Les réflexions fondamentales qui viennent d’être exposées, étaient déjà contenues dans la lettre adressée le 5 avril dernier par le comité du front au Comité central. Cette lettre déclarait :
« Dans sa lettre (du 9 février dernier) le Comité central a donné une appréciation trop pessimiste de la situation objective et de l’état des forces subjectives. Les trois « expéditions punitives » lancées par le Kuomintang contre le Tsingkangchan ont été l’expression de l’essor maximum de la contrerévolution. Mais dans le même temps, elles ont marqué la limite au-delà de laquelle commencent le reflux progressif de la contrerévolution et l’essor également progressif de la révolution. Il est vrai que les forces combatives du Parti et sa capacité d’organisation ont diminué, comme le constate le Comité central ; mais étant donné le reflux progressif de la contre-révolution, le rétablissement de nos forces se produira certainement à un rythme rapide et la passivité des cadres du Parti pourra être vite liquidée. A coup sûr les masses nous suivront. La méthode des répressions sanglantes7 aboutit « à faire fuir le poisson là ou c’est le plus profond » ; quant au réformisme, il ne peut plus désormais attirer les masses. Il est certain que les illusions des masses à l’égard du Kuomintang se dissiperont très rapidement. Dans la situation qui va se créer, aucun parti ne sera en état de rivaliser avec le Parti communiste dans la lutte pour la conquête des masses.
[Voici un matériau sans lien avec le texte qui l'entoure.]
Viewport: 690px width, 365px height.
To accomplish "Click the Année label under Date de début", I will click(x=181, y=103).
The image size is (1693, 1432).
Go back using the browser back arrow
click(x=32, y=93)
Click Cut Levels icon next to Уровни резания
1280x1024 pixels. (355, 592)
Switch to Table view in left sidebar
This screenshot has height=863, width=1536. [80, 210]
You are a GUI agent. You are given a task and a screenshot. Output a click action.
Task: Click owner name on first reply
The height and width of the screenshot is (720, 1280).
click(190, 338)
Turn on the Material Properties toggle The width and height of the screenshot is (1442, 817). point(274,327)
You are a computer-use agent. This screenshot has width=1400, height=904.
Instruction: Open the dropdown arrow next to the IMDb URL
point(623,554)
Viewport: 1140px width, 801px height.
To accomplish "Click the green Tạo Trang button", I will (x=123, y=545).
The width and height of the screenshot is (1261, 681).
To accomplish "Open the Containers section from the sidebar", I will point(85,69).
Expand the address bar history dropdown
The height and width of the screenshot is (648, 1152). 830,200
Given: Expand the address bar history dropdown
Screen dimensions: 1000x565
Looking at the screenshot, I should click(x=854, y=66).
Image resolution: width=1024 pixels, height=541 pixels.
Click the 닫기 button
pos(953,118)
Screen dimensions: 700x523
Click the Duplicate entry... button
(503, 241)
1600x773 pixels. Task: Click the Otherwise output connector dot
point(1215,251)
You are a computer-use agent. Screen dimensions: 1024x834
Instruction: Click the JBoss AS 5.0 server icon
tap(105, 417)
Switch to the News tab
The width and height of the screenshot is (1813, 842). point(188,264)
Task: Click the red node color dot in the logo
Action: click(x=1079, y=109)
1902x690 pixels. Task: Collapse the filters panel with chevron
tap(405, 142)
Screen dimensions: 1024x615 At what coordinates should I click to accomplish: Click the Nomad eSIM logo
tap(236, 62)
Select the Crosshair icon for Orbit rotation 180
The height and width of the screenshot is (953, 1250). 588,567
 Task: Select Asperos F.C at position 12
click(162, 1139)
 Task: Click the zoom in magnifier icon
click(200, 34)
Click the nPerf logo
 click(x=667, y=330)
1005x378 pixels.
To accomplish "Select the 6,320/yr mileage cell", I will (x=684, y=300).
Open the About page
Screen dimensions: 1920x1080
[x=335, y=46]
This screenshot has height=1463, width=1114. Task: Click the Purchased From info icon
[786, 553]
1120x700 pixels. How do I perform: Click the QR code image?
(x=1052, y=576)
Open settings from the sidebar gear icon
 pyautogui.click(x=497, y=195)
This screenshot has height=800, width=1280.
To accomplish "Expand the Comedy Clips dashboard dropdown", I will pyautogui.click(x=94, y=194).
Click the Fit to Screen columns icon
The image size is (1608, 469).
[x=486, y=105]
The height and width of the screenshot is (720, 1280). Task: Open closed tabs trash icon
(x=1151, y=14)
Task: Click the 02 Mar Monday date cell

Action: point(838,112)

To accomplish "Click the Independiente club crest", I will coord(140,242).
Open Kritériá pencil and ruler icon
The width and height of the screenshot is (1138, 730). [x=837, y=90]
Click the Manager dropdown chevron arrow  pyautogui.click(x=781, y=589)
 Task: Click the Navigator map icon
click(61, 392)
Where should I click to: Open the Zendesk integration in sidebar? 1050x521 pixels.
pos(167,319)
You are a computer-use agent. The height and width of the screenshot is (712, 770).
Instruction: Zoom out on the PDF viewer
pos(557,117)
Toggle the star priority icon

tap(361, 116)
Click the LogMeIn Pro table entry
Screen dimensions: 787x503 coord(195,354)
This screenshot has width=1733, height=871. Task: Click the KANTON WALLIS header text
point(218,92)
Les lignes tracées par le VIème Congrès national du Parti8 dans le domaine politique et dans celui de l’organisation sont justes : à l’époque présente, la révolution est démocratique et non pas socialiste ; actuellement, la tâche du Parti (il faudrait ajouter : « dans les grandes villes ») consiste dans la lutte pour la conquête des masses et non dans l’organisation immédiate de l’insurrection.
Néanmoins, la révolution se développera très rapidement et, en ce qui concerne la propagande et la préparation du soulèvement armé, nous devons adopter une attitude active. Dans le chaos total qui caractérise la situation actuelle, on ne peut diriger les masses qu’à l’aide de mots d’ordre de combat et d’actions efficaces, et en adoptant une attitude active. Le rétablissement des forces combatives du Parti n’est possible que si l’on adopte une telle attitude active… L’unique clé, qui peut mener à la victoire de la révolution, c’est une direction prolétarienne. La création de la base prolétarienne du Parti, l’établissement de cellules dans les entreprises industrielles, dans les centres urbains — telles sont actuellement les tâches les plus importantes du Parti, du point de vue de l’organisation ; mais dans le même temps, le développement de la lutte à la campagne, la création du pouvoir rouge sur de petits territoires, la formation de l’Armée rouge et l’extension de ses rangs sont, les conditions principales qui peuvent aider à la lutte dans les villes et accélérer l’essor révolutionnaire. C’est pourquoi il est erroné de renoncer à la lutte dans les villes ; mais nous considérerions également que ce serait une erreur pour tout membre du Parti de redouter l’essor des forces paysannes, par crainte qu’elles ne dépassent les forces de la classe ouvrière et n’aient des répercussions défavorables sur le cours de la révolution ; car s’il est certain, dans les conditions semi-coloniales de la Chine, qu’au cours de la révolution la lutte des paysans se termine par une défaite en raison de l’absence de direction de la part des ouvriers, il est impossible qu’au cas où le développement de la lutte paysanne submergerait les forces de la classe ouvrière, cela ait des répercussions défavorables sur le cours de la révolution. »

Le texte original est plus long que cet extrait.